The Gospel According To Pixar: Anton Ego’s Conversion in Ratatouille

Another preview of our new publication The Gospel According To Pixar. The following represents a […]

David Zahl / 7.20.10

Another preview of our new publication The Gospel According To Pixar. The following represents a portion of the addendum to the talk on Ratatouille (2007) entitled “Passion, Purpose and Pest-Control.” Major spoilers ahead.

Brad Bird’s Ratatouille is the story a rat named Remy who dreams of being a cook. And he gets that chance via the hapless Linguini, a down-on-his-luck janitor at the famous Parisian restaurant Gusteau.

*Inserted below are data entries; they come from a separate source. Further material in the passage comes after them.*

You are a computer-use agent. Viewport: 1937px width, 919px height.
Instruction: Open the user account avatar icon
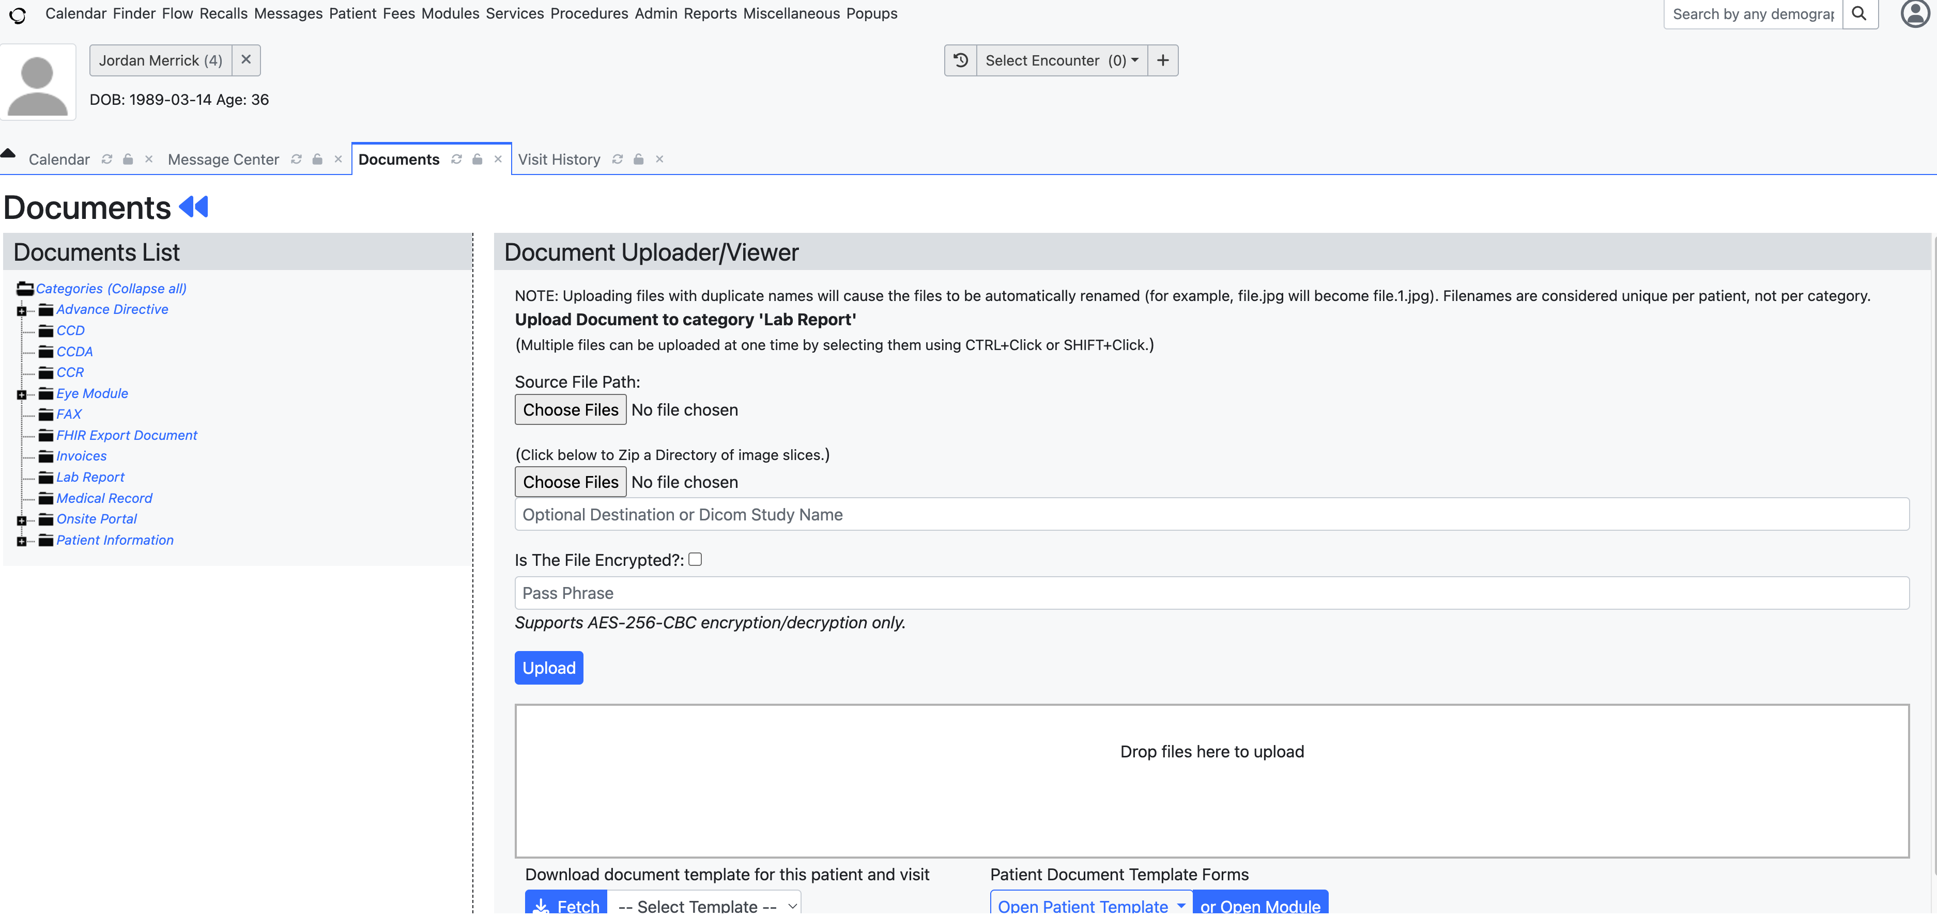(x=1914, y=14)
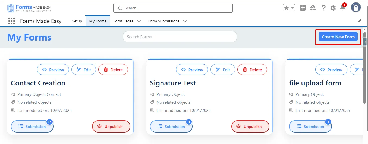Preview the Contact Creation form
The image size is (368, 144).
click(53, 70)
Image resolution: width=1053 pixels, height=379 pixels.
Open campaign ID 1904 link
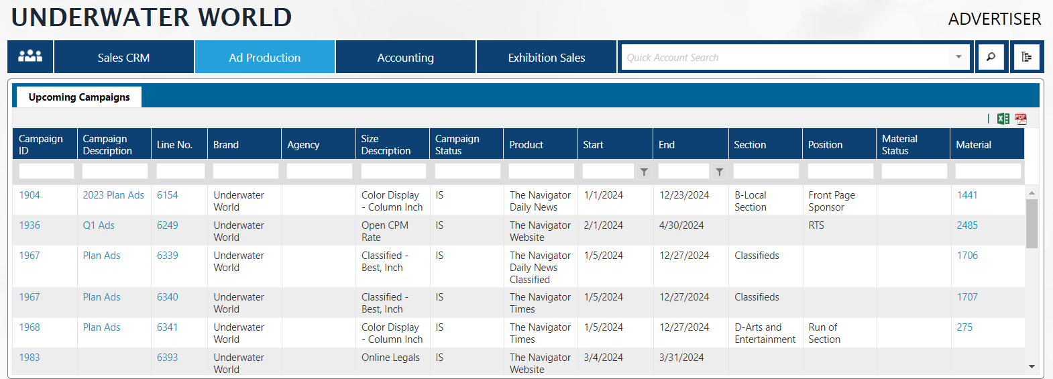pos(30,195)
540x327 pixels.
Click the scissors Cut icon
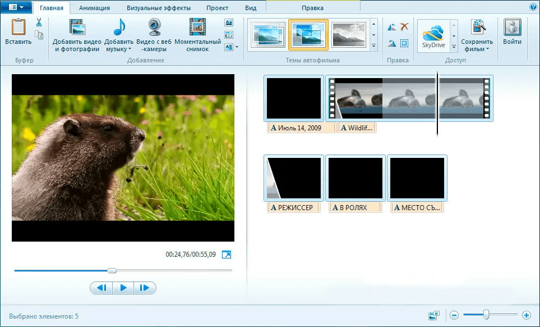39,23
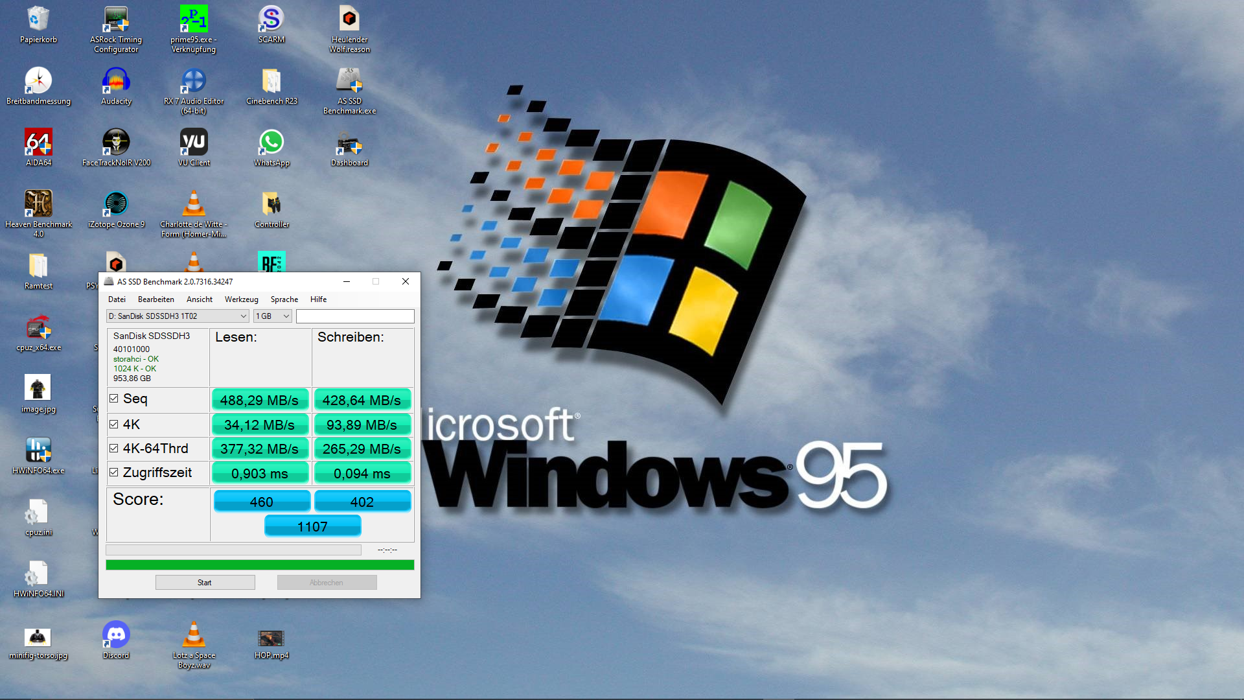Image resolution: width=1244 pixels, height=700 pixels.
Task: Select the Cinebench R23 folder icon
Action: coord(271,81)
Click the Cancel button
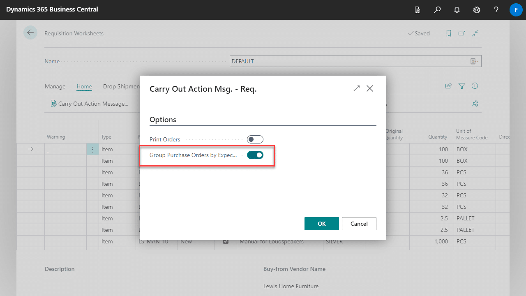Image resolution: width=526 pixels, height=296 pixels. click(359, 224)
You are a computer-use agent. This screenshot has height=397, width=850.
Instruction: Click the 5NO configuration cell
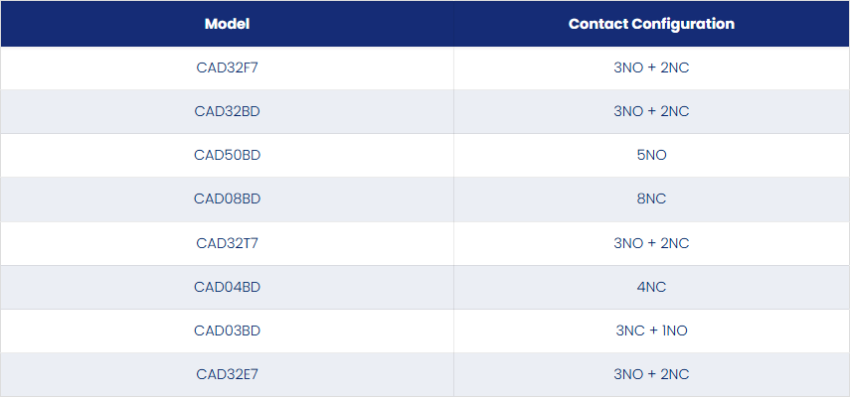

Through a convoluted series of events, Remy ends up directing Linguini’s movements from under his toque, earning him a position as top chef at Gusteau’s. Remy’s cooking attracts the attention of the film’s chief antagonist, the supremely cantankerous food critic Anton Ego, voiced by Peter O’Toole. From a Mockingbird perspective, very few characters in the history of film have represented the Law as purely as Anton Ego, so if you want to know what we mean when we throw around that term, look no further.


Ouch! Fortunately in this case (and others), the Law is not the final word. In fact, Ego, and his negativity, is undone in what has to be one the most wonderful scenes in Pixar history. It takes place at the end of the film, when Ego has returned to Gusteau’s to review the food, officially, and he has been kept waiting.

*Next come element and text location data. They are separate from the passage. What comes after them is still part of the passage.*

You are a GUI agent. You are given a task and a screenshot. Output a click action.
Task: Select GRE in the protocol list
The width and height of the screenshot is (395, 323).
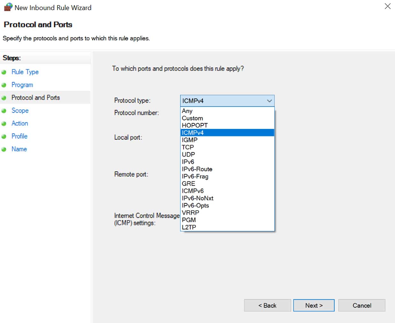(x=189, y=184)
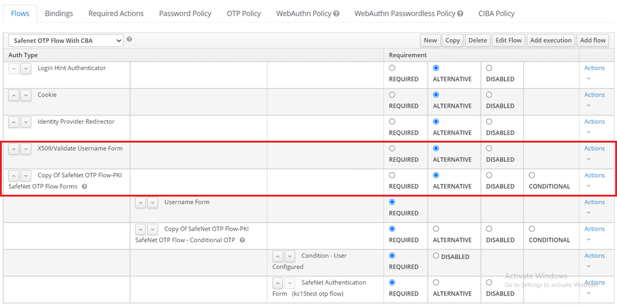This screenshot has height=307, width=617.
Task: Switch to the Bindings tab
Action: pyautogui.click(x=59, y=13)
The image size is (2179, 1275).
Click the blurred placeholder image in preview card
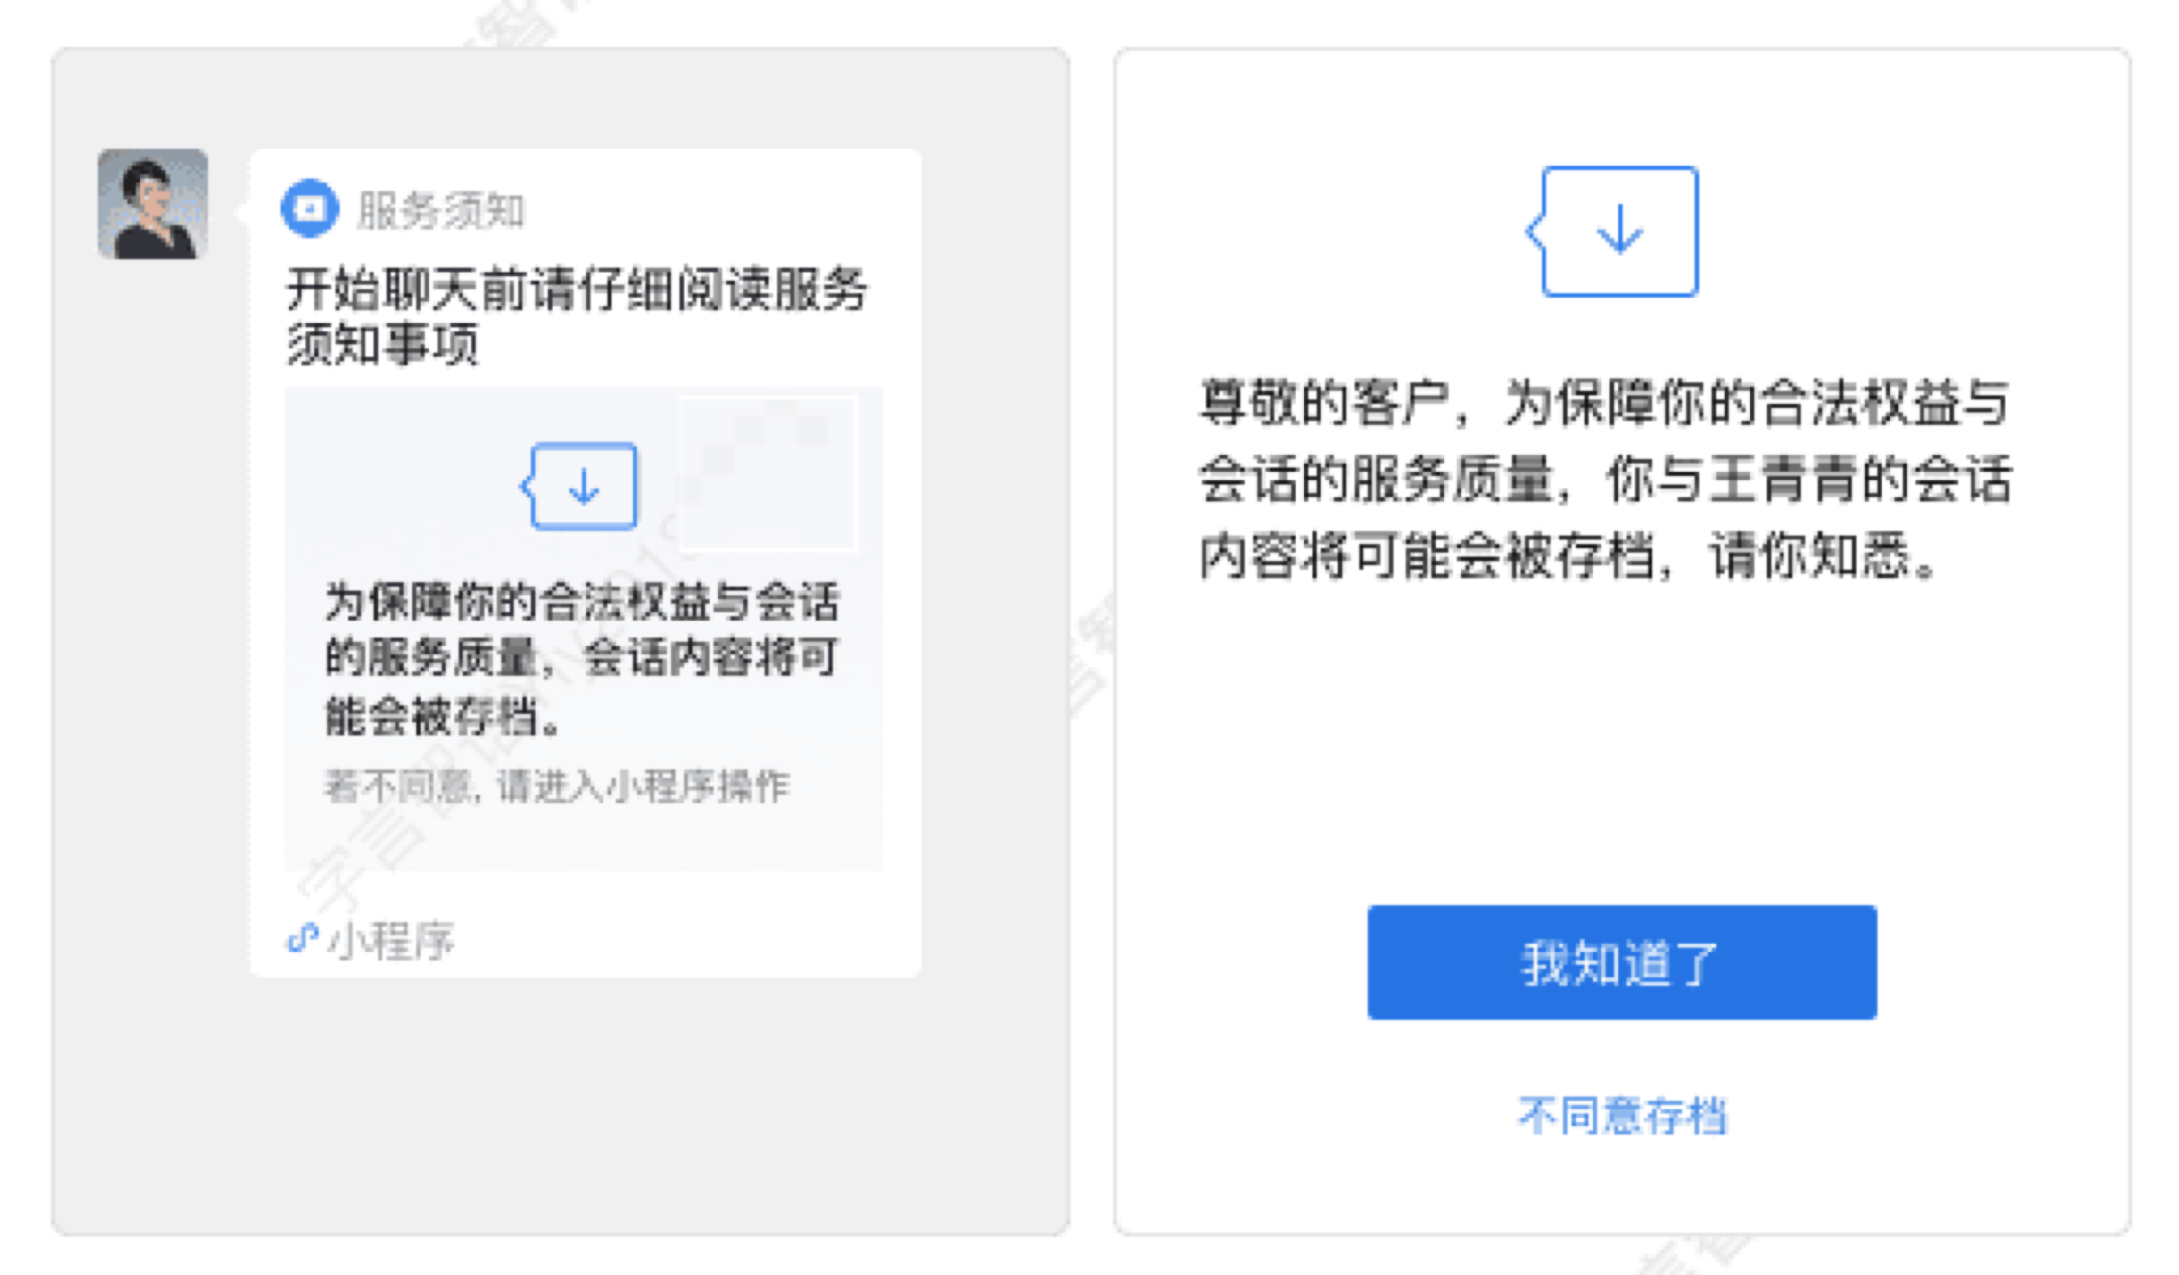click(768, 472)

Eating the ratatouille, Ego has a conversion experience. The taste of the dish transports him back to childhood and reminds him of being taken care of by his mother. The food, in this sense, makes him feel loved. He abreacts – in a moment he is undone, his defenses penetrated – he is born again. We catch a glimpse of what Jesus meant when he said, we must become like children (Matt. 18:3). It is a profound moment.

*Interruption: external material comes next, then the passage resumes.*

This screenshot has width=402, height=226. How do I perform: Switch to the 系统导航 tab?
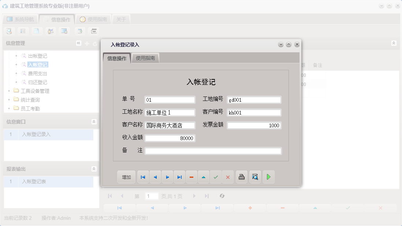click(20, 19)
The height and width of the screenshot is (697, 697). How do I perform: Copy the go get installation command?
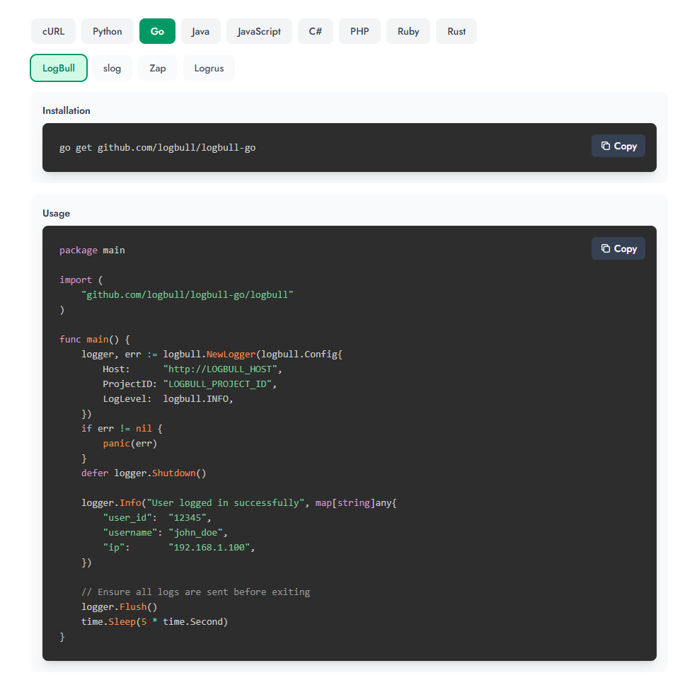coord(618,146)
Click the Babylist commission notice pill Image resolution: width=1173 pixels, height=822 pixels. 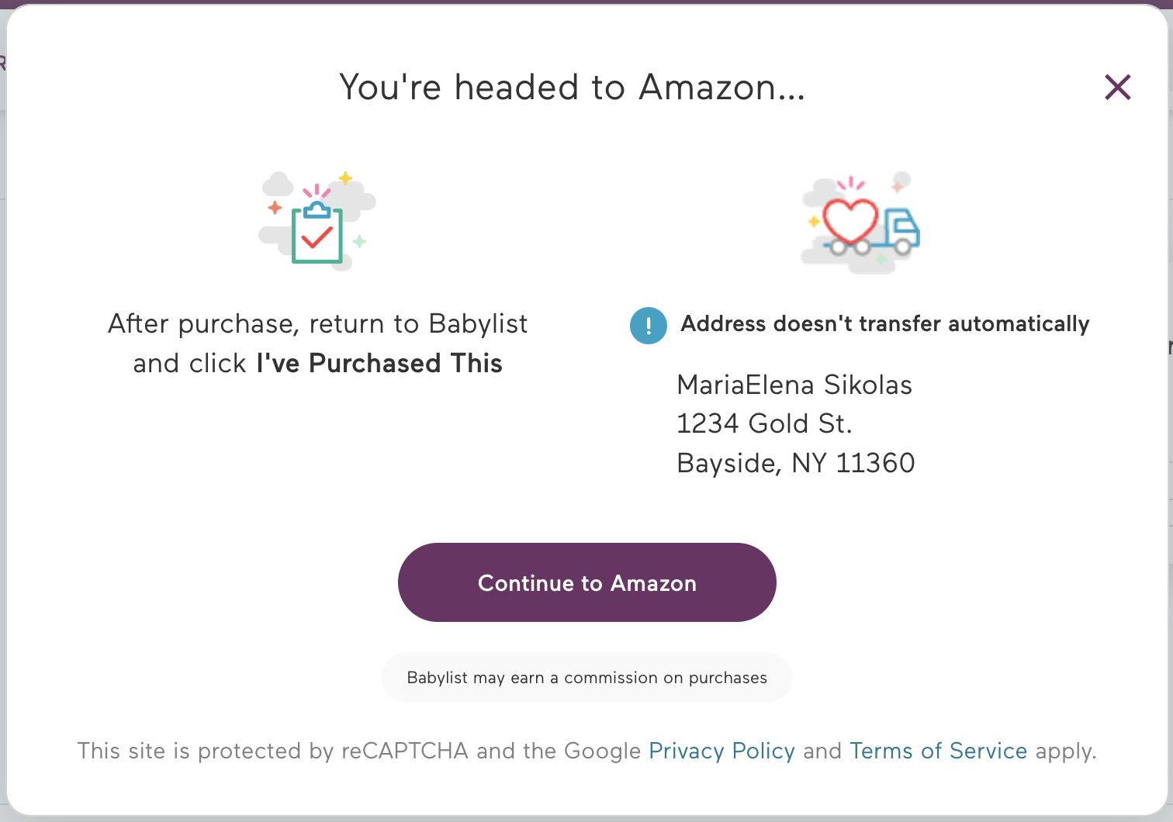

Ego’s closing speech is that of a converted man, the expression of a veil being pulled back. The overflow of a grateful heart taking the form of uncontrived praise and, well, evangelism. It is also a beautiful articulation of what we call “The Nazareth Principle”: Good things coming from unexpected places, the ultimate of example of which being the carpenter from Nazareth. Not only is the cook unexpected, the ratatouille itself is an odd choice for a restaurant that serves haute cuisine. Similarly, the Christian Gospel is counter-intuitive. More often than not, it hits us sideways, in our blind spot. The vulnerable and needy place. We don’t expect it, so our walls are down. Thank God.

1 Cor 1:27 “But God chose the foolish things of the world to shame the wise; God chose the weak things of the world to shame the strong.”